*Try it*
Repeat each record word for word.

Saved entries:

────────────────────

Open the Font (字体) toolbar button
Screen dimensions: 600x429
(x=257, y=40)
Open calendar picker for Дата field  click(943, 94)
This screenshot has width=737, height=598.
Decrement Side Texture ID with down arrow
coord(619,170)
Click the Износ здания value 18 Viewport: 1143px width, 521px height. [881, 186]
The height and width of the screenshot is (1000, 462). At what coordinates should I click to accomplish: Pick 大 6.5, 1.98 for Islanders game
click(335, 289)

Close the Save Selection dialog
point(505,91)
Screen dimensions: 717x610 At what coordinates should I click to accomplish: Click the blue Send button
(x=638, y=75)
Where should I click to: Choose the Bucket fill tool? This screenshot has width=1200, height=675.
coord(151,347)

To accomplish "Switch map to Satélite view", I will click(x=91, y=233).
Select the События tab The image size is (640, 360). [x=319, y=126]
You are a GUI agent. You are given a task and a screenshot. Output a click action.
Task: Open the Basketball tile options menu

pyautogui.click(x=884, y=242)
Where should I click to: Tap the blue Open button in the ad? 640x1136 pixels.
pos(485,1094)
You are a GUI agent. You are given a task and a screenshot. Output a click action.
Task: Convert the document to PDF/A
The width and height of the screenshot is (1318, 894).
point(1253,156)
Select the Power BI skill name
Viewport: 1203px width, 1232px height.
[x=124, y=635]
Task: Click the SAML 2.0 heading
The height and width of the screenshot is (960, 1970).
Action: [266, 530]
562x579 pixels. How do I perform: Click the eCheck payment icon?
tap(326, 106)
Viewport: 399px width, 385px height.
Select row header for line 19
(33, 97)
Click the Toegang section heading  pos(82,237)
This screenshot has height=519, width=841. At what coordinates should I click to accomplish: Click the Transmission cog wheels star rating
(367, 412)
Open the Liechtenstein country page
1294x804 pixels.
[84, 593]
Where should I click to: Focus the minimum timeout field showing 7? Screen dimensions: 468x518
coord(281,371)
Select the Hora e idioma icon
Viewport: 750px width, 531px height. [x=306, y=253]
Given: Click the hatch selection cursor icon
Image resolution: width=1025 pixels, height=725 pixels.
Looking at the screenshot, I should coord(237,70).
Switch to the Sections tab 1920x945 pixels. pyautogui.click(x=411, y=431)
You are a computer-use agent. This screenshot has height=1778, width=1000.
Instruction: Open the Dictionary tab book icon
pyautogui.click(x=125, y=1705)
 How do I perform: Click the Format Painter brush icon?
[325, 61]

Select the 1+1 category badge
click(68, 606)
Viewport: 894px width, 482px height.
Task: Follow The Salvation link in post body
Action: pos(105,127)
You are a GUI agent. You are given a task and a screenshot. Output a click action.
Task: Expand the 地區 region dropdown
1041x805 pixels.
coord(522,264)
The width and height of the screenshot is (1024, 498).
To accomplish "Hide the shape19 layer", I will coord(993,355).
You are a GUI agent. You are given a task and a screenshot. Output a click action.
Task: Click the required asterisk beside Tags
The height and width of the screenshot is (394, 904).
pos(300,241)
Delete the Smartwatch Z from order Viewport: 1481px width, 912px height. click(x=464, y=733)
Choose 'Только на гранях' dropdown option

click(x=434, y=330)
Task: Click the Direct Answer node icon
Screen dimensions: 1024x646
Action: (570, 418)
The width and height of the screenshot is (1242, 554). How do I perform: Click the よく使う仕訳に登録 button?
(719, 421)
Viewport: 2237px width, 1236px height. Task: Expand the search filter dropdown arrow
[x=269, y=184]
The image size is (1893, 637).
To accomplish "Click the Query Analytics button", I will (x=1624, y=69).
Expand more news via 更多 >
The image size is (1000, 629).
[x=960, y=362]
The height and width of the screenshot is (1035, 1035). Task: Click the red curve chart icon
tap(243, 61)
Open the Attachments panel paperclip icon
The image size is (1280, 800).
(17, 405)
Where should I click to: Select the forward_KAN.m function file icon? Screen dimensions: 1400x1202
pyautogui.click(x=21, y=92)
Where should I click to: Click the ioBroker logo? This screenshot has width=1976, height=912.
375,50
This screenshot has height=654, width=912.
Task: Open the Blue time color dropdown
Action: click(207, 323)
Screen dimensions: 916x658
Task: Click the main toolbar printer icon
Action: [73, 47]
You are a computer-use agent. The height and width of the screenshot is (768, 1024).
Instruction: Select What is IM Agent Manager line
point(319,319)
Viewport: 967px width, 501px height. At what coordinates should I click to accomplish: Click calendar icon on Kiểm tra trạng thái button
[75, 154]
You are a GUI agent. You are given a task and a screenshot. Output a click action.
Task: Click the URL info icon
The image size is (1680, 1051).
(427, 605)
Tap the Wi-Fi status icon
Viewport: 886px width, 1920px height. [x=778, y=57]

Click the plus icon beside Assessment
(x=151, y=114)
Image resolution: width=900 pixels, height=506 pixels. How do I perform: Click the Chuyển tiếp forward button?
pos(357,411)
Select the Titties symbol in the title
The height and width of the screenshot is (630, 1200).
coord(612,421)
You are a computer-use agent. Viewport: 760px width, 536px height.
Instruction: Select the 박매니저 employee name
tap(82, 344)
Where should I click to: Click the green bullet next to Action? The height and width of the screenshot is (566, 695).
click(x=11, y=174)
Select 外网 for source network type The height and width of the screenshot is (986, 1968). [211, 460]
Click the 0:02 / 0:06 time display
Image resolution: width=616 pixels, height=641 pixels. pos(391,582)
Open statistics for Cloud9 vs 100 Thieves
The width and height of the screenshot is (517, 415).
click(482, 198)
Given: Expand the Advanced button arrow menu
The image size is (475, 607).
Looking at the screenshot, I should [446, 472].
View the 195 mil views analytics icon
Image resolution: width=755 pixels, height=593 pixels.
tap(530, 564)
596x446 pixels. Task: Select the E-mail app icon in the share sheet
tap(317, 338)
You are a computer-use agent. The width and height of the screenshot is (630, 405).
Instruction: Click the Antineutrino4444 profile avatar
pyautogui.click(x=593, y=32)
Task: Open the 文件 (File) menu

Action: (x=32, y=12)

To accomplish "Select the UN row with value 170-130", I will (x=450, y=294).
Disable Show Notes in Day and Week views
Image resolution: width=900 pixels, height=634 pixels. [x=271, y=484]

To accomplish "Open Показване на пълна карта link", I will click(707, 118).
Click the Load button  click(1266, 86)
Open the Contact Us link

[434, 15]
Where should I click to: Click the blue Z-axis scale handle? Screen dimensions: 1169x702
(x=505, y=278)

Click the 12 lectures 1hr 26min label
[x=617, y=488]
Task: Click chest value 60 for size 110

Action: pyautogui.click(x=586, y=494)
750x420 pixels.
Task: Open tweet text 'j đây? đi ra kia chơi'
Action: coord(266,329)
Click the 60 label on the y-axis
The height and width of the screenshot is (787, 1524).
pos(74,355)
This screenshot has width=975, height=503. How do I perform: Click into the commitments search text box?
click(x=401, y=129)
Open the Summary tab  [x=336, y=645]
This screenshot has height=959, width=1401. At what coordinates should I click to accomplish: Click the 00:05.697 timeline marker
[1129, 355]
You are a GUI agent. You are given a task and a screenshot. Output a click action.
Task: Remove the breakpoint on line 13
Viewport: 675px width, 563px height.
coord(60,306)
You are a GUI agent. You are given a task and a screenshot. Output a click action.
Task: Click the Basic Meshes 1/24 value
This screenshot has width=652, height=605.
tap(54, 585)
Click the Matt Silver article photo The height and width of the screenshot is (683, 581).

────────────────────

*Result*
Open the Font (字体) toolbar button
Screen dimensions: 600x429
(x=257, y=40)
Open calendar picker for Дата field  click(943, 94)
This screenshot has width=737, height=598.
Decrement Side Texture ID with down arrow
coord(619,170)
Click the Износ здания value 18 Viewport: 1143px width, 521px height. [881, 186]
The height and width of the screenshot is (1000, 462). At what coordinates should I click to accomplish: Pick 大 6.5, 1.98 for Islanders game
click(335, 289)

Close the Save Selection dialog
point(505,91)
Screen dimensions: 717x610 At what coordinates should I click to accomplish: Click the blue Send button
(x=638, y=75)
Where should I click to: Choose the Bucket fill tool? This screenshot has width=1200, height=675.
coord(151,347)

To accomplish "Switch map to Satélite view", I will click(x=91, y=233).
Select the События tab The image size is (640, 360). [x=319, y=126]
You are a GUI agent. You are given a task and a screenshot. Output a click action.
Task: Open the Basketball tile options menu

pyautogui.click(x=884, y=242)
Where should I click to: Tap the blue Open button in the ad? 640x1136 pixels.
pos(485,1094)
You are a GUI agent. You are given a task and a screenshot. Output a click action.
Task: Convert the document to PDF/A
The width and height of the screenshot is (1318, 894).
point(1253,156)
Select the Power BI skill name
Viewport: 1203px width, 1232px height.
[x=124, y=635]
Task: Click the SAML 2.0 heading
The height and width of the screenshot is (960, 1970).
Action: [266, 530]
562x579 pixels. How do I perform: Click the eCheck payment icon?
tap(326, 106)
Viewport: 399px width, 385px height.
Select row header for line 19
(33, 97)
Click the Toegang section heading  pos(82,237)
This screenshot has height=519, width=841. At what coordinates should I click to accomplish: Click the Transmission cog wheels star rating
(367, 412)
Open the Liechtenstein country page
1294x804 pixels.
[84, 593]
Where should I click to: Focus the minimum timeout field showing 7? Screen dimensions: 468x518
coord(281,371)
Select the Hora e idioma icon
Viewport: 750px width, 531px height. [x=306, y=253]
Given: Click the hatch selection cursor icon
Image resolution: width=1025 pixels, height=725 pixels.
Looking at the screenshot, I should coord(237,70).
Switch to the Sections tab 1920x945 pixels. pyautogui.click(x=411, y=431)
You are a computer-use agent. This screenshot has height=1778, width=1000.
Instruction: Open the Dictionary tab book icon
pyautogui.click(x=125, y=1705)
 How do I perform: Click the Format Painter brush icon?
[325, 61]

Select the 1+1 category badge
click(68, 606)
Viewport: 894px width, 482px height.
Task: Follow The Salvation link in post body
Action: pos(105,127)
You are a GUI agent. You are given a task and a screenshot. Output a click action.
Task: Expand the 地區 region dropdown
1041x805 pixels.
coord(522,264)
The width and height of the screenshot is (1024, 498).
To accomplish "Hide the shape19 layer", I will coord(993,355).
You are a GUI agent. You are given a task and a screenshot. Output a click action.
Task: Click the required asterisk beside Tags
The height and width of the screenshot is (394, 904).
pos(300,241)
Delete the Smartwatch Z from order Viewport: 1481px width, 912px height. click(x=464, y=733)
Choose 'Только на гранях' dropdown option

click(x=434, y=330)
Task: Click the Direct Answer node icon
Screen dimensions: 1024x646
Action: (570, 418)
The width and height of the screenshot is (1242, 554). How do I perform: Click the よく使う仕訳に登録 button?
(719, 421)
Viewport: 2237px width, 1236px height. Task: Expand the search filter dropdown arrow
[x=269, y=184]
The image size is (1893, 637).
To accomplish "Click the Query Analytics button", I will (x=1624, y=69).
Expand more news via 更多 >
The image size is (1000, 629).
[x=960, y=362]
The height and width of the screenshot is (1035, 1035). Task: Click the red curve chart icon
tap(243, 61)
Open the Attachments panel paperclip icon
The image size is (1280, 800).
(17, 405)
Where should I click to: Select the forward_KAN.m function file icon? Screen dimensions: 1400x1202
pyautogui.click(x=21, y=92)
Where should I click to: Click the ioBroker logo? This screenshot has width=1976, height=912.
375,50
This screenshot has height=654, width=912.
Task: Open the Blue time color dropdown
Action: click(207, 323)
Screen dimensions: 916x658
Task: Click the main toolbar printer icon
Action: [73, 47]
You are a computer-use agent. The height and width of the screenshot is (768, 1024).
Instruction: Select What is IM Agent Manager line
point(319,319)
Viewport: 967px width, 501px height. At what coordinates should I click to accomplish: Click calendar icon on Kiểm tra trạng thái button
[75, 154]
You are a GUI agent. You are given a task and a screenshot. Output a click action.
Task: Click the URL info icon
The image size is (1680, 1051).
(427, 605)
Tap the Wi-Fi status icon
Viewport: 886px width, 1920px height. [x=778, y=57]

Click the plus icon beside Assessment
(x=151, y=114)
Image resolution: width=900 pixels, height=506 pixels. How do I perform: Click the Chuyển tiếp forward button?
pos(357,411)
Select the Titties symbol in the title
The height and width of the screenshot is (630, 1200).
coord(612,421)
You are a computer-use agent. Viewport: 760px width, 536px height.
Instruction: Select the 박매니저 employee name
tap(82, 344)
Where should I click to: Click the green bullet next to Action? The height and width of the screenshot is (566, 695).
click(x=11, y=174)
Select 外网 for source network type The height and width of the screenshot is (986, 1968). [211, 460]
Click the 0:02 / 0:06 time display
Image resolution: width=616 pixels, height=641 pixels. pos(391,582)
Open statistics for Cloud9 vs 100 Thieves
The width and height of the screenshot is (517, 415).
click(482, 198)
Given: Expand the Advanced button arrow menu
The image size is (475, 607).
Looking at the screenshot, I should [446, 472].
View the 195 mil views analytics icon
Image resolution: width=755 pixels, height=593 pixels.
tap(530, 564)
596x446 pixels. Task: Select the E-mail app icon in the share sheet
tap(317, 338)
You are a computer-use agent. The width and height of the screenshot is (630, 405).
Instruction: Click the Antineutrino4444 profile avatar
pyautogui.click(x=593, y=32)
Task: Open the 文件 (File) menu

Action: (x=32, y=12)

To accomplish "Select the UN row with value 170-130", I will (x=450, y=294).
Disable Show Notes in Day and Week views
Image resolution: width=900 pixels, height=634 pixels. [x=271, y=484]

To accomplish "Open Показване на пълна карта link", I will click(707, 118).
Click the Load button  click(1266, 86)
Open the Contact Us link

[434, 15]
Where should I click to: Click the blue Z-axis scale handle? Screen dimensions: 1169x702
(x=505, y=278)

Click the 12 lectures 1hr 26min label
[x=617, y=488]
Task: Click chest value 60 for size 110

Action: pyautogui.click(x=586, y=494)
750x420 pixels.
Task: Open tweet text 'j đây? đi ra kia chơi'
Action: coord(266,329)
Click the 60 label on the y-axis
The height and width of the screenshot is (787, 1524).
pos(74,355)
This screenshot has width=975, height=503. How do I perform: Click into the commitments search text box?
click(x=401, y=129)
Open the Summary tab  [x=336, y=645]
This screenshot has height=959, width=1401. At what coordinates should I click to accomplish: Click the 00:05.697 timeline marker
[1129, 355]
You are a GUI agent. You are given a task and a screenshot. Output a click action.
Task: Remove the breakpoint on line 13
Viewport: 675px width, 563px height.
coord(60,306)
You are a GUI agent. You are given a task and a screenshot. Output a click action.
Task: Click the Basic Meshes 1/24 value
This screenshot has width=652, height=605.
tap(54, 585)
Click the Matt Silver article photo The height and width of the screenshot is (683, 581).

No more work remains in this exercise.